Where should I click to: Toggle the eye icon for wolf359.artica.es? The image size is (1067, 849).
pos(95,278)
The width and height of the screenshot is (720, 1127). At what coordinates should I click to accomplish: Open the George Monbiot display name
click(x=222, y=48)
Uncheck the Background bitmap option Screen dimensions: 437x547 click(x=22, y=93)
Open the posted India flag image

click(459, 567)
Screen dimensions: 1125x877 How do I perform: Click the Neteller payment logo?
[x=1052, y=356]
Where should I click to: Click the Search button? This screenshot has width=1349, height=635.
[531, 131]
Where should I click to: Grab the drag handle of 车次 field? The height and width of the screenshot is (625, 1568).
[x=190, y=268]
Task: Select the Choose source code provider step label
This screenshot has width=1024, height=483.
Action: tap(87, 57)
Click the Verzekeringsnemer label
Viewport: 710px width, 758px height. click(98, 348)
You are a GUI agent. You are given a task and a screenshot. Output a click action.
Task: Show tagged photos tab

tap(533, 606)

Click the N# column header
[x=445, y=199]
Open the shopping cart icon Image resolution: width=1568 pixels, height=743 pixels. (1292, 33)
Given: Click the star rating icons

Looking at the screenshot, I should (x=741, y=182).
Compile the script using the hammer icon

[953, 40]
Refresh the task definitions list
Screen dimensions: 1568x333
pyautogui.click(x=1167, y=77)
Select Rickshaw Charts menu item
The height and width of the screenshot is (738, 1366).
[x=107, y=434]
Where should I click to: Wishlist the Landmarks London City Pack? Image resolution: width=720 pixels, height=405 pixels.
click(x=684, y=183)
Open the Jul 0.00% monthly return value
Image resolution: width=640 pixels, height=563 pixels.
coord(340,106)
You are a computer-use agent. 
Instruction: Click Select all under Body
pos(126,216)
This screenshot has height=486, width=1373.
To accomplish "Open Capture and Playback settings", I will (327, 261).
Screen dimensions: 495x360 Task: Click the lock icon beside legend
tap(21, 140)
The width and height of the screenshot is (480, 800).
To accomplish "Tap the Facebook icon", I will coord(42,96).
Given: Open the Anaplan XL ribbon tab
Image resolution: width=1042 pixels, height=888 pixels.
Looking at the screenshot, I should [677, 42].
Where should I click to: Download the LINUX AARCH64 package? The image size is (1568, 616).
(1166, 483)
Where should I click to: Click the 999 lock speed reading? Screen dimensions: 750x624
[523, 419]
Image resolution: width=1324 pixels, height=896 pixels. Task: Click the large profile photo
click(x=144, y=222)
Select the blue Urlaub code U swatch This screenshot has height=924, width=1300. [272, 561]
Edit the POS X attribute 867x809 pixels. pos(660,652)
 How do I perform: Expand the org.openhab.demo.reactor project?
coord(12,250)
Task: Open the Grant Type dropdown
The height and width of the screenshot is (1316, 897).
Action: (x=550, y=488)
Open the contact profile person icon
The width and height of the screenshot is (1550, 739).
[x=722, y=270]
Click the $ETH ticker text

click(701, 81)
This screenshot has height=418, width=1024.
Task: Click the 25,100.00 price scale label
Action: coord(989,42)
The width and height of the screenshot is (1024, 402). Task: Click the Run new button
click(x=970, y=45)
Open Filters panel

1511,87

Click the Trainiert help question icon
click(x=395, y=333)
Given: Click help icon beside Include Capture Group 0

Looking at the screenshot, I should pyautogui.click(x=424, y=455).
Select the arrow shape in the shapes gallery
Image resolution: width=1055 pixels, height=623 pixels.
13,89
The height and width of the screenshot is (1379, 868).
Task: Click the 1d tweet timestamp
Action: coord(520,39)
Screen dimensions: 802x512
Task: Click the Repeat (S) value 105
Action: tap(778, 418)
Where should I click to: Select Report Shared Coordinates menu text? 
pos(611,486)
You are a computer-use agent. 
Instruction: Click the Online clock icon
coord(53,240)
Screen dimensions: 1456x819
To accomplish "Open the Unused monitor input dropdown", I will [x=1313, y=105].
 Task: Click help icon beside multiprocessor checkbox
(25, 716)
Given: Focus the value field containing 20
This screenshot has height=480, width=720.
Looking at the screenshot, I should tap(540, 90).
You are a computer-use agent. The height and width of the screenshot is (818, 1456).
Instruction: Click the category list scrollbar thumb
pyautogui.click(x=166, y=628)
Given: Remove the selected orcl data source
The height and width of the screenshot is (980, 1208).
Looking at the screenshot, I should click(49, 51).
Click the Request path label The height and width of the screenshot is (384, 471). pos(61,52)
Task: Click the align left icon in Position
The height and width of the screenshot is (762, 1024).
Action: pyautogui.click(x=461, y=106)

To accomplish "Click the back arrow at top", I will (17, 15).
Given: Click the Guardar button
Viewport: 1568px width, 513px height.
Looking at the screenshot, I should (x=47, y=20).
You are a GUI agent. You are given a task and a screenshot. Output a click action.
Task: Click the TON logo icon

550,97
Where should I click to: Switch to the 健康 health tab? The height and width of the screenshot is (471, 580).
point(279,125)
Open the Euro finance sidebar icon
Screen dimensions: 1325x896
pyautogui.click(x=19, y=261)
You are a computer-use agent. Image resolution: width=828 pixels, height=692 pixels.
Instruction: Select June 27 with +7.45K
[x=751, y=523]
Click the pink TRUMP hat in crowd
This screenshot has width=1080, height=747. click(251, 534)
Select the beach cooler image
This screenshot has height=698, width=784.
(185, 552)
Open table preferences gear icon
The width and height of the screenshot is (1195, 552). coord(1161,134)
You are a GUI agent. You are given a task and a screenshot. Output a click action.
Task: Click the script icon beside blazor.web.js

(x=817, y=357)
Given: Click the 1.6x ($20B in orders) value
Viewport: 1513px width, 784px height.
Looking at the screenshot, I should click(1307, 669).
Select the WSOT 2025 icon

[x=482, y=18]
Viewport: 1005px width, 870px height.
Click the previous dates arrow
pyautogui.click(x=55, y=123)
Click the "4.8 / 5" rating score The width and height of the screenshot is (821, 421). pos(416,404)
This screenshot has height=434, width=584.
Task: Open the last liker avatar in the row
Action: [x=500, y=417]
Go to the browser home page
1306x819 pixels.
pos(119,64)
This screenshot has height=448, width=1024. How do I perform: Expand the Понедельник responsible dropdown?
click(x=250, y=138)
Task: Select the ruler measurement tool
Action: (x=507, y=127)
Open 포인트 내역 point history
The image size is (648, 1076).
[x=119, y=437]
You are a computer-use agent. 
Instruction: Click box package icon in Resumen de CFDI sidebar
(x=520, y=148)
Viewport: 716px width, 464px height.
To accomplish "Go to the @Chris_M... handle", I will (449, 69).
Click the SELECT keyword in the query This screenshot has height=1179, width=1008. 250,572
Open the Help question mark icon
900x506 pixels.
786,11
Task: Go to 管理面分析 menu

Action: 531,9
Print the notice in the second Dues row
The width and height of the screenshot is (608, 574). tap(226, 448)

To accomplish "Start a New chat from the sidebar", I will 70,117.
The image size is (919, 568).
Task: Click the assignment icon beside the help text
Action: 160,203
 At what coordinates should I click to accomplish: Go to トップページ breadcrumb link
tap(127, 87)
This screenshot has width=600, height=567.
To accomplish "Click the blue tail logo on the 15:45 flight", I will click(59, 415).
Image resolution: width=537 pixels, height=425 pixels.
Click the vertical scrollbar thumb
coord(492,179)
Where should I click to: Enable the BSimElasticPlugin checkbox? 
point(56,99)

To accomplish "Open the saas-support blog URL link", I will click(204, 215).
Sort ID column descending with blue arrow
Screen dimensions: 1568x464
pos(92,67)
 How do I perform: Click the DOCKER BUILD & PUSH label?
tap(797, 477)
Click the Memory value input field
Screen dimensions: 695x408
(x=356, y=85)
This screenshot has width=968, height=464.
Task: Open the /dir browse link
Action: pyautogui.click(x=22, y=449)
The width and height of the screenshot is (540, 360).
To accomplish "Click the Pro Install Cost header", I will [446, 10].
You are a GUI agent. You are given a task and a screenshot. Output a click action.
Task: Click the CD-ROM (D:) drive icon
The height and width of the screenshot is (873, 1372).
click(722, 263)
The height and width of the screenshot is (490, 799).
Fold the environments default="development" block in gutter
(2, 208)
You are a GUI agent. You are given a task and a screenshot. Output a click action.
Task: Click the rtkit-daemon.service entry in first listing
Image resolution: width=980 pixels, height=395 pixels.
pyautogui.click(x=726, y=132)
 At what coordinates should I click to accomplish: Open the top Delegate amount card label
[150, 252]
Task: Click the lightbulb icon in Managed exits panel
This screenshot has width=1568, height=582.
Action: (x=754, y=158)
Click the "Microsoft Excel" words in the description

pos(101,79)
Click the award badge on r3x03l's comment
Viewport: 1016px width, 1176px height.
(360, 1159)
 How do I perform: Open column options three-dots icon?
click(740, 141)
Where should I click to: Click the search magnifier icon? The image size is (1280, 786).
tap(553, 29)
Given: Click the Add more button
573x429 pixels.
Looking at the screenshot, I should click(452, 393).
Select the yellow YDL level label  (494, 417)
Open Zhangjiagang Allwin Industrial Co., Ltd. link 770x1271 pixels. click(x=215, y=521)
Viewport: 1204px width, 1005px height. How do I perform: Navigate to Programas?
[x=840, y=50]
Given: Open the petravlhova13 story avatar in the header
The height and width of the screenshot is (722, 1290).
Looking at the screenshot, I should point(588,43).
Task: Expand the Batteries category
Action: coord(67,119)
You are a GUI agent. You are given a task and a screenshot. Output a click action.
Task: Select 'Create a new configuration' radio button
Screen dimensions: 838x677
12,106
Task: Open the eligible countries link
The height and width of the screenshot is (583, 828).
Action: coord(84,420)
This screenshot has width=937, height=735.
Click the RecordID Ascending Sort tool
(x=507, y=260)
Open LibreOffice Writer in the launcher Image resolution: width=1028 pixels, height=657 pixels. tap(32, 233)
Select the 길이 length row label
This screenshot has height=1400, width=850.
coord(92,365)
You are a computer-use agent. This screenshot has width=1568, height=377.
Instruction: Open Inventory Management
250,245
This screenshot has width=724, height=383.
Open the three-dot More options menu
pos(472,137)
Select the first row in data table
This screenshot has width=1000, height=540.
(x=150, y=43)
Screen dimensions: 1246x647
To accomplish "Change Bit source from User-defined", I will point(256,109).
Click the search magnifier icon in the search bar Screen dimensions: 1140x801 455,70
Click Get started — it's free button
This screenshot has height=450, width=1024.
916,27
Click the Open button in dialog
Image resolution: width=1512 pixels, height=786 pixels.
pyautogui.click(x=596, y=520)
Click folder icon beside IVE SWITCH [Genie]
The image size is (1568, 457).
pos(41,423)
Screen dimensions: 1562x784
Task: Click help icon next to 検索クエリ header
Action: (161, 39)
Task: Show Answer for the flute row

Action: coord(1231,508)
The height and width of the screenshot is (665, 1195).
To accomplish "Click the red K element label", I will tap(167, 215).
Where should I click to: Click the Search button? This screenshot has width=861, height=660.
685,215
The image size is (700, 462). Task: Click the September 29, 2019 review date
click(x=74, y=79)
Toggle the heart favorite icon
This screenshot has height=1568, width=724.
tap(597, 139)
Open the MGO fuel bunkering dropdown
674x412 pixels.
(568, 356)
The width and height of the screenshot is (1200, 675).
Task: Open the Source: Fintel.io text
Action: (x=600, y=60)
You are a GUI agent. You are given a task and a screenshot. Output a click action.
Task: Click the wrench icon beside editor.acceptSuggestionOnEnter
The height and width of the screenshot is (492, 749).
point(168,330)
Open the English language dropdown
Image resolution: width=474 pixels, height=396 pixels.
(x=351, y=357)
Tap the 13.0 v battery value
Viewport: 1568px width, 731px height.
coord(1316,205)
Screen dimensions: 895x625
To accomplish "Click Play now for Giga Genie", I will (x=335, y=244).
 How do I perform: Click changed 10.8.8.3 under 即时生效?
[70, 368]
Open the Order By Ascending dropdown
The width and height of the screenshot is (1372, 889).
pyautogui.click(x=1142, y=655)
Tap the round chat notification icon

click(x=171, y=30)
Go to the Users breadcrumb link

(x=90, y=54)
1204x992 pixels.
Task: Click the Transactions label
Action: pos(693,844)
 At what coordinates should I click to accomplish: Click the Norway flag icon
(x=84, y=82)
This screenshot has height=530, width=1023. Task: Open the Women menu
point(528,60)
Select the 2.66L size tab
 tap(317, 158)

---

Give nothing but the number of lines in the entries that include "code".

2